What exactly does "@safe" mean?
Jonathan M Davis
jmdavisProg at gmx.com
Sun Jun 2 01:50:02 PDT 2013
On Sunday, June 02, 2013 09:59:08 monarch_dodra wrote:
> On Saturday, 1 June 2013 at 22:15:00 UTC, Jonathan M Davis wrote:
> > On Saturday, June 01, 2013 23:41:32 monarch_dodra wrote:
> >> Now, it was *my* fault for calling emplace with an already
> >> built
> >> object, but it was the (@trusted) emplace that clobbered-it.
> >
> > Well, given that the safety of the operation relies on what's
> > being passed in,
> > the operation itself can't reasonably be marked as @safe,
> > because you can't
> > guarantee that the operation isn't going to corrupt memory.
>
> But isn't that exactly the same as my "void foo(int* p) @safe{*p
> = 0}" example ? That relies on what is being passed in to
> guarantee safety :/
>
> @confused
I don't know. The function isn't doing anything unsafe in and of itself. foo
_can_ be marked as @safe, because none of the operations that it's doing are
unsafe. The problem is when the caller does something unsafe. So, maybe that's
the answer. It's the caller which can't be marked as @safe, because it's doing
something stupid. foo isn't doing anything unsafe, so it _can_ be @safe.

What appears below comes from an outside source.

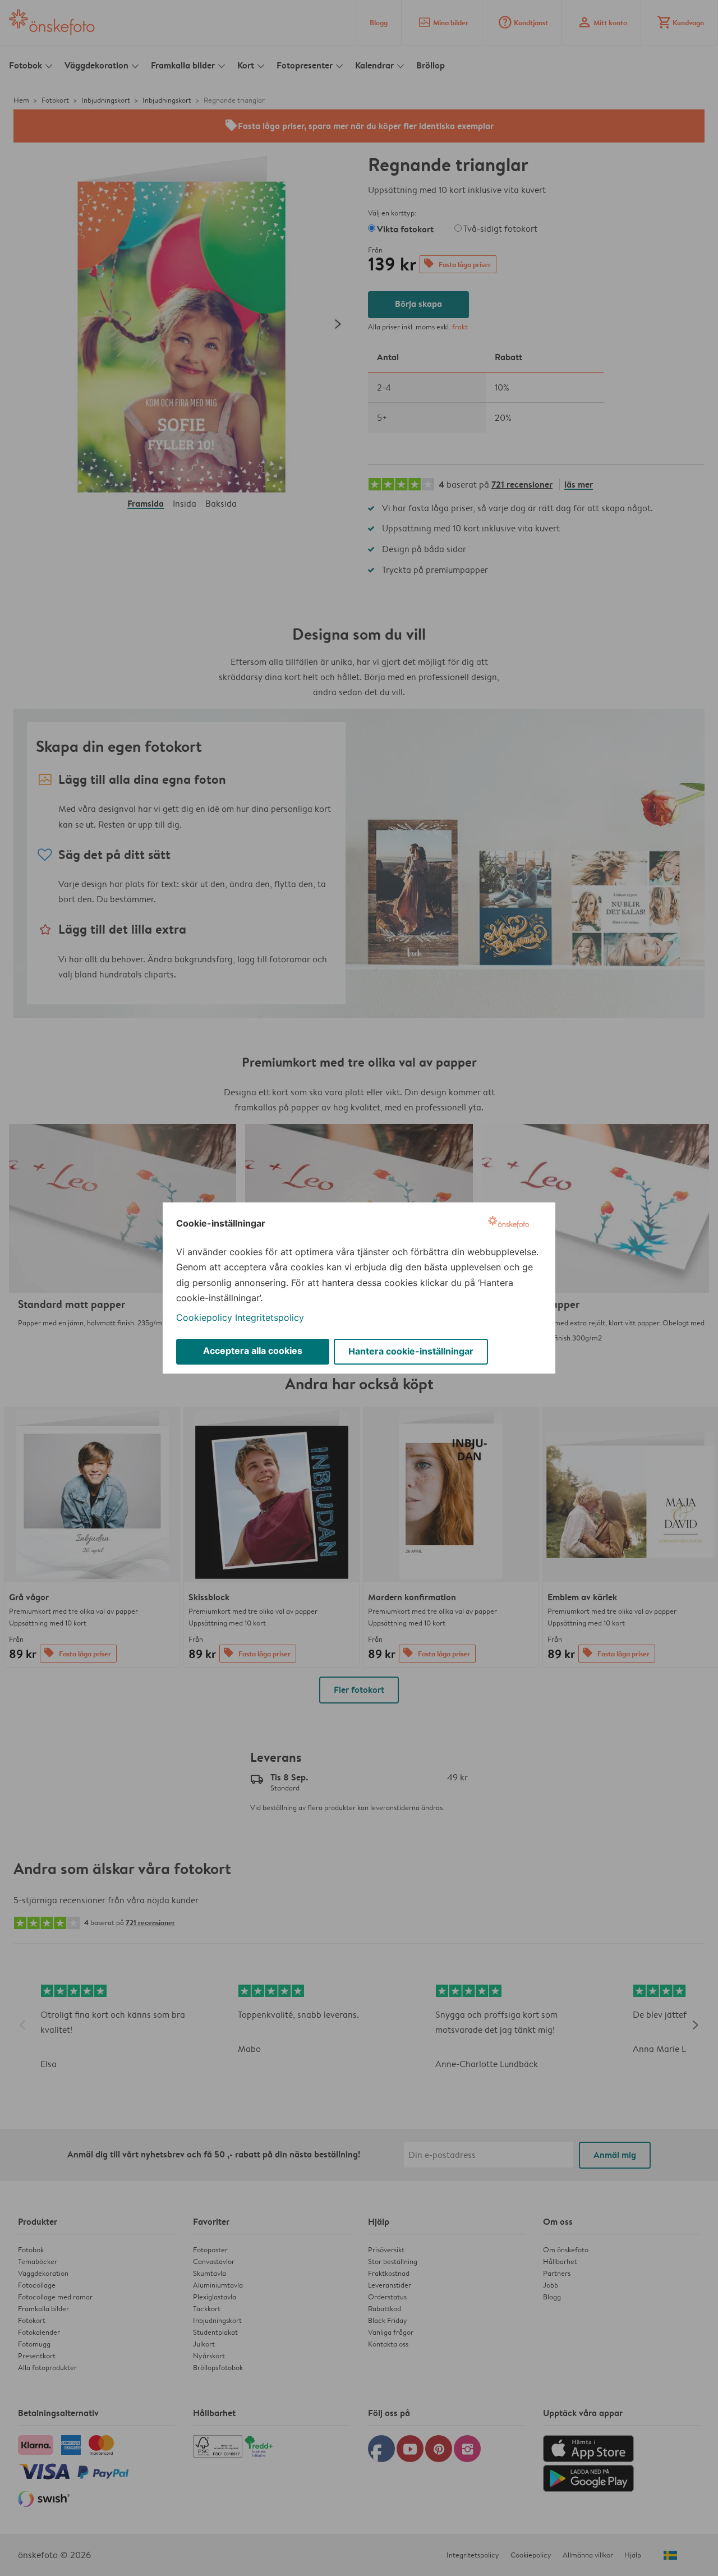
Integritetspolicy (269, 1317)
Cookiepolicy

I think that part of the problem is the fact that @safety is generally viewed
with the idea that unsafe stuff is called by safe stuff and not that unsafe stuff
is called by safe stuff. And these cases under discussion are cases where the
safe stuff ends up corrupting stuff if called from unsafe stuff.
So, maybe emplace should be marked as @trusted (assuming that it can't corrupt
anything if called from an @safe function and that its safety does not depend
on its arguments). It _is_ a bit of a tough topic though.